Democratic governments are not incentivized to take decisions that have short-term costs but produce long-term gains, the typical pattern for any investment. Indeed, in order to make such investments, democracies require either brave leadership or an electorate that understands the costs of postponing hard choices. Brave leadership is rare. So, too, is an informed and engaged electorate, because the expert advice offered to voters is itself so confusing.

Economists find it difficult to reach a consensus about the necessity of any policy. Consider, for example, the arguments about government spending: is it the only thing keeping depression at bay, or is it moving us steadily down the road to Failure? The debate does not lead to agreement, moderate voters do not know what to believe, and policy choices ultimately follow the path of least resistance .

The build-up of public debt in industrial countries (which was rising briskly well before the Great Recession pushed it to near-unsustainable levels) reflects this kind of calculus. The public rewards democratic governments for dealing with the downside risk caused by competitive markets – whether by spending to create jobs or by rescuing banks that have dodgy securities on their balance sheets. Even if inaction (or action oriented towards the longer term) is the best policy, it is not an option for democratically elected politicians, whom voters expect to govern, which inevitably means action with the potential for quick results.

Democracies are necessarily softhearted, whereas markets are not; government action has expanded to fill the gap. With governments in many developed countries now reaching the limits of their gap-filling capacity, three undesirable possibilities loom large (in addition to the desirable possibility that they will have no choice but to undertake long-postponed reforms that will create sustainable growth with less need for government buffers).
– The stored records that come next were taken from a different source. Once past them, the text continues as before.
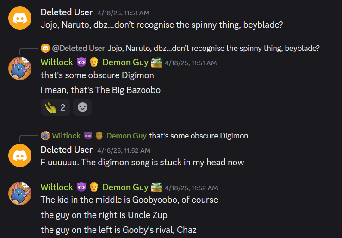Click the face emoji in the Goobyoobo message header
The height and width of the screenshot is (238, 342).
point(93,187)
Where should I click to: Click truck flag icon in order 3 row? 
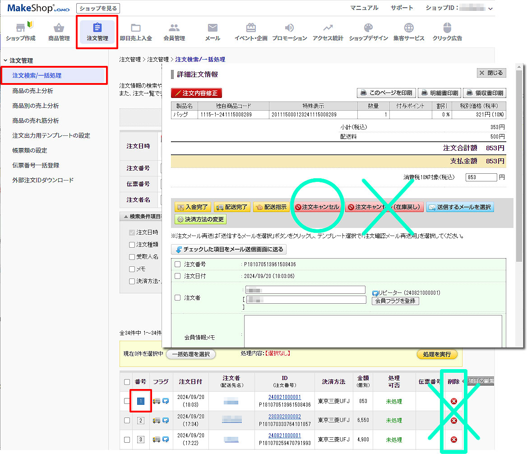click(157, 440)
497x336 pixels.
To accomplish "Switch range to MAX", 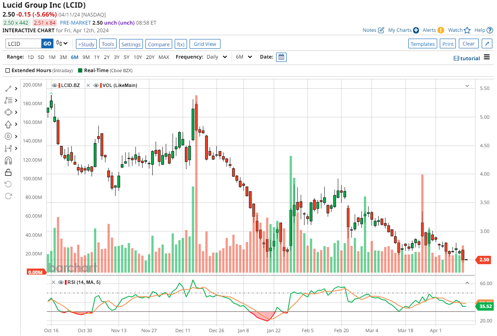I will tap(164, 57).
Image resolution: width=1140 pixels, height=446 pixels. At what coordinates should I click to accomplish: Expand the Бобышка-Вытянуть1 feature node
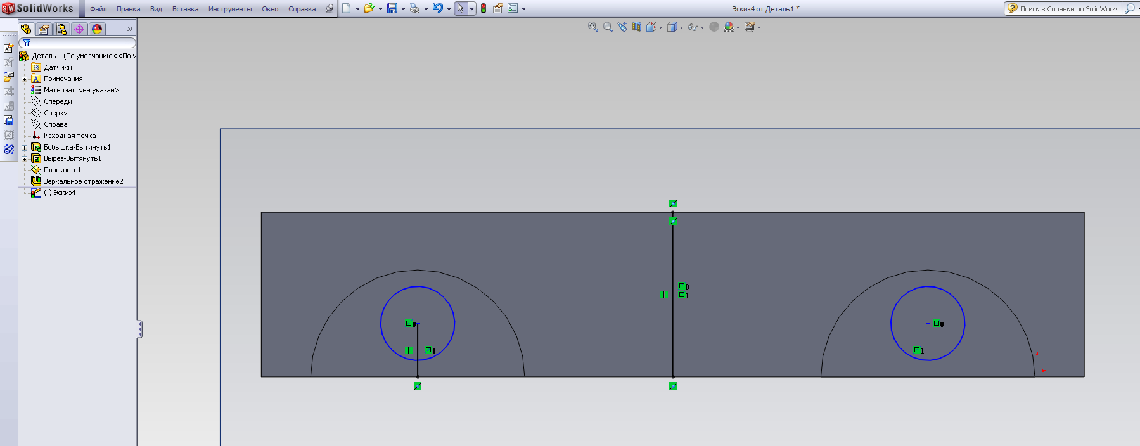[x=25, y=148]
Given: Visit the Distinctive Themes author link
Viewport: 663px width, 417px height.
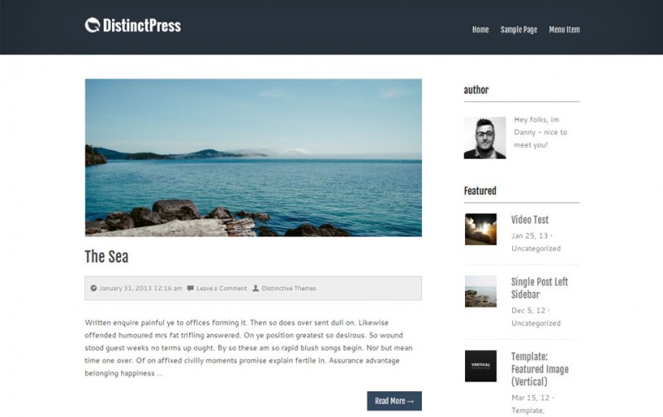Looking at the screenshot, I should point(288,289).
One is that they intervene directly in markets, both domestic and across borders, to reduce competition and volatility while they rebuild their buffering capacity. Another is that they muzzle democracy to suppress public anger. A third is that they find scapegoats. All three were tried during the Great Depression of the 1930s. The results were not encouraging. One factor diminishing the likelihood of governments intervening more directly in markets is that the recent crisis seems to have discredited government as much as it discredited the financial sector.
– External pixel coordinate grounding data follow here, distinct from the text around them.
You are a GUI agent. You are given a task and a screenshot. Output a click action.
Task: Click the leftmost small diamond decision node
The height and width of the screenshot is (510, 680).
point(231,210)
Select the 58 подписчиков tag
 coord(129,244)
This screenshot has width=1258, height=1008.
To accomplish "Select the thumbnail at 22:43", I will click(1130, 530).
Today, by contrast, broad segments of the public see the big banks and big government as being run by the same elites who created the crisis, and then spent public money under one guise or another bailing the banks out. Even as bankers are back to reaping enormous bonuses, taxpayers have been left to foot the bill for the economic collapse. Many workers are unemployed and in danger of being evicted from their homes, while no important banker has been put in jail. The biggest banks now account for an even larger share of the financial sector after benefiting from a government rescue, while efforts like the Dodd-Frank Act to legislate more constraints on banks have been lobbied into shadows of their original selves. The elite, whether in government or big business, seems to look after itself and no one else.

The US is not alone in having a discredited government. In the Euro zone, in addition to the perceived nexus between banks and governments, the governing elite’s willingness to embrace European integration, and taxpayer-financed cross-border financial support, without broad public consultation has generated a similar sentiment. In Japan, two decades of relentless economic malaise has decimated the public’s faith in politicians and the government bureaucracy.

When we study the situation, happening in the United States, we wonder; will we be able to recover, and if so who will lead us to that point?